Add support for Microsoft V1 provider (only V2 is supported) for MFA

[andremussche]

Preflight checklist

• [X] I could not find a solution in the existing issues, docs, nor discussions.
• [X] I agree to follow this project's Code of Conduct.
• [X] I have read and am following this repository's Contribution Guidelines.
• [X] I have joined the Ory Community Slack.
• [X] I am signed up to the Ory Security Patch Newsletter.

Ory Network Project

No response

Describe your problem

Our customer wants to extend the use of Office365 SSO with an optional MFA check for special admin functionality. This can be done using the "amr_values" parameter (e.g. "ngcmfa" or "mfa"):

• https://learn.microsoft.com/en-us/openspecs/windows_protocols/ms-oapx/0fc398ca-88d0-4118-ae60-c3033e396e60

However, this parameter cannot be used with the default Microsoft provider in Kratos because it uses V2 and not V1:

• https://learn.microsoft.com/en-us/answers/questions/953276/is-there-an-option-to-add-an-optional-oidc-claim-a (you will get a Microsoft error if you try to)

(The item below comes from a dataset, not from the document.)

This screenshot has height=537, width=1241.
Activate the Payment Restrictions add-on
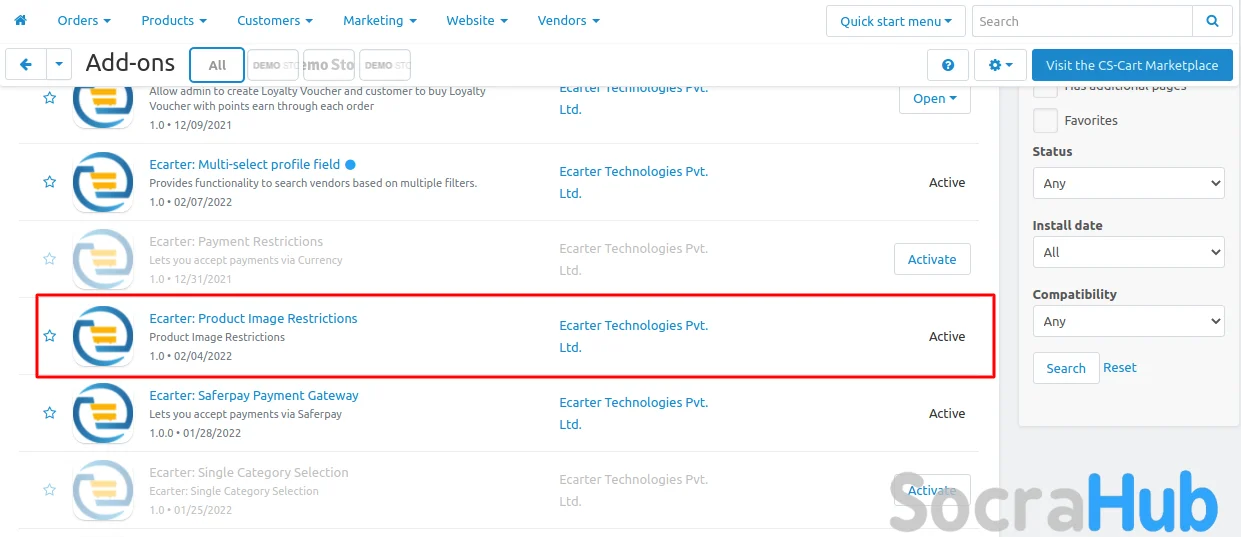[931, 259]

Note: the customer doesn't want to include personal accounts so V2 is not mandatory, V1 support should be enough.

When I try to use the Generic provider instead, I get a Kratos error:

• "Unable to initialize OpenID Connect Provider: oidc: issuer did not match the issuer returned by provider, expected "https://login.microsoftonline.com/common/" got "https://sts.windows.net/{tenantid}""

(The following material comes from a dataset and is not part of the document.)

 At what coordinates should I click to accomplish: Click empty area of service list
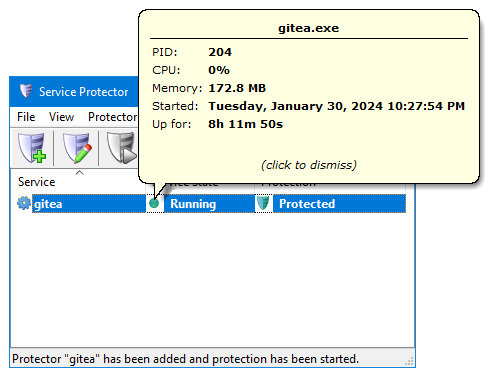[213, 280]
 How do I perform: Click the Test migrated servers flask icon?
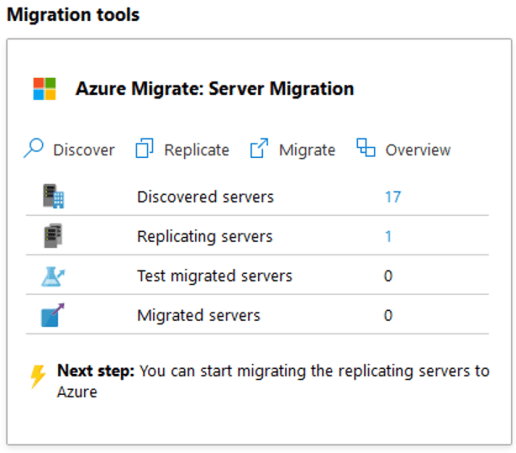(x=53, y=276)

Describe your ideal solution

Also support the V1 endpoints, besides the normal "microsoft" V2 provider.

Note: this includes the same not-so-oidc-compliant dynamic tenant parameter workaround:

• https://github.com/ory/kratos/blob/master/selfservice/strategy/oidc/provider_microsoft.go#L72
• https://github.com/MicrosoftDocs/azure-docs/issues/38427

Also extend the "upstream_parameters" struct with "amr_values" (or pass any parameter):

• https://www.ory.sh/docs/kratos/bring-your-own-ui/custom-ui-advanced-integration#upstream-provider-parameters

Workarounds or alternatives

None: generic provider could not be used because of changing tenant issuer

Version

oryd/kratos:v1.0

Additional Context

No response

[vinckr]

Just for my understanding, Microsoft offers two ways to do OIDC sign-in, v1 and v2. And you need the mfa parameter to check for "special admin functionality", and that is not present in the current implementation that uses v2.

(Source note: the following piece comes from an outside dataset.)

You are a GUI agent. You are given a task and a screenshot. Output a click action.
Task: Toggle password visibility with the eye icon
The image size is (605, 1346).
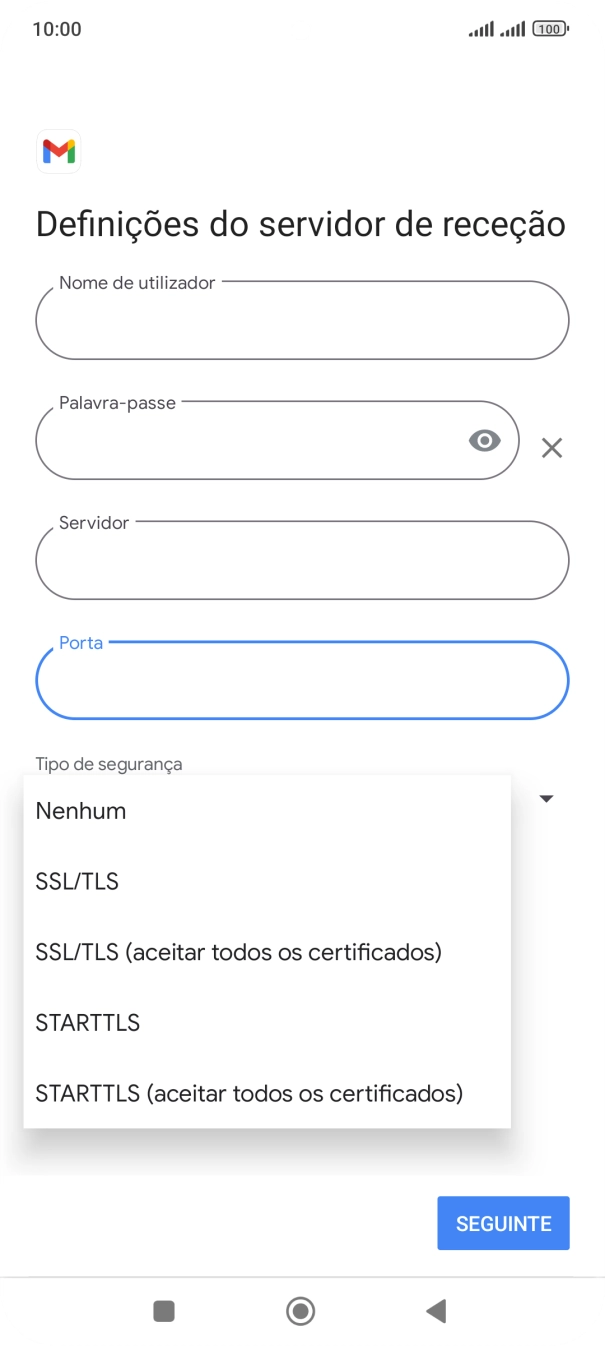pyautogui.click(x=484, y=440)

Did I get it right? Found this v1/v2 distinction very confusing, do you have materials from MS for this version difference by any chance?

[andremussche]

Yes that's right, only V1 does support de "mfa" parameter and has the "amr" claim in de ID token, but V2 does not:

• https://github.com/MicrosoftDocs/azure-docs/issues/59551
• https://github.com/MicrosoftDocs/azure-docs/issues/62154

This is also stated here in this answer: https://learn.microsoft.com/en-us/answers/questions/953276/is-there-an-option-to-add-an-optional-oidc-claim-a

A little bit confusing is this page (https://learn.microsoft.com/en-us/azure/active-directory/develop/access-token-claims-reference) because the V1 has no JWT access tokens (in my test) but the "amr" is indeed only in V1 ID token ("only present in v1.0 tokens"). Note: V2 has "amr" in the access token (jwt) but not in the id token, and you cannot ask V2 for MFA so it is rather useless.